Other less common forms of congenital adrenal hyperplasia include the 3b-hydroxysteroid dehydrogenase (3b-HSD) deficiency which occurs due to mutations in the HSD3B2 gene, the 17a-hydroxylase (P450 17a) deficiency which occurs due to mutations in the CYP17A1 gene, and the P450 side-chain cleavage enzyme (P450scc) deficiency which occurs due to mutations in the CYP11A1 gene.[140] A deficiency in the 3b-HSD enzyme causes a failure of the conversion of 17-a hydroxypregnenolone to 17a hydroxyprogesterone, pregnenolone to progesterone, and DHEA to androstenedione, resulting in the accumulation of pregnenolone, DHEA, and 17-a hydroxypregnenolone and a reduction in the production of sex steroids. It may also cause salt-wasting disease.[141] Reduced production of androgenic steroid hormones may present as pseudohermaphroditism associated with cryptorchidism.[141] A deficiency in the P450 17a enzyme leads to a failure of the conversion of pregnenolone to 17a-hydroxypregnenolone, progesterone to 17a- hydroxyprogesterone, and reduced conversion of 17-hydroxypregnenolone into DHEA. This process leads to the accumulation of pregnenolone, progesterone, and reduced production of glucocorticoids and sex steroids, leading to incomplete virilization in males associated with ambiguous external genitalia and cryptorchidism.[142][143] A deficiency in the P450scc enzyme leads to a failure of the conversion of cholesterol into pregnenolone; this is the first step in the synthesis of all steroid hormones.

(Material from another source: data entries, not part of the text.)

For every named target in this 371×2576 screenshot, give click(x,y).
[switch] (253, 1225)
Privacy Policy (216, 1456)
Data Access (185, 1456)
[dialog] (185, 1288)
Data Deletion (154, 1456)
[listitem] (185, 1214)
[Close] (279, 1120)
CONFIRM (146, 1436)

As a result, there is a severe deficiency in steroid hormones.[144] Regardless of the chromosomal gender, children with a mutation in P450scc are born phenotypically female.[145] However, due to a failure of the production of androgens, the testes fail to descend.[146] Other Related Conditions Congenital Inguinal Hernia The lifetime risk of inguinal hernias is significantly higher in men (27%) than in women (3%).[147] As such, one of the main risk factors for a primary inguinal hernia is the male gender.[148] Other risk factors for primary inguinal hernias include patency of the processus vaginalis. Obliteration of the processus vaginalis occurs typically by the third trimester through programmed cell death of smooth muscle cells.[149] Non-obliteration of this process vaginalis results in abnormal protruding of abdominal contents through the inguinal canal into the scrotum.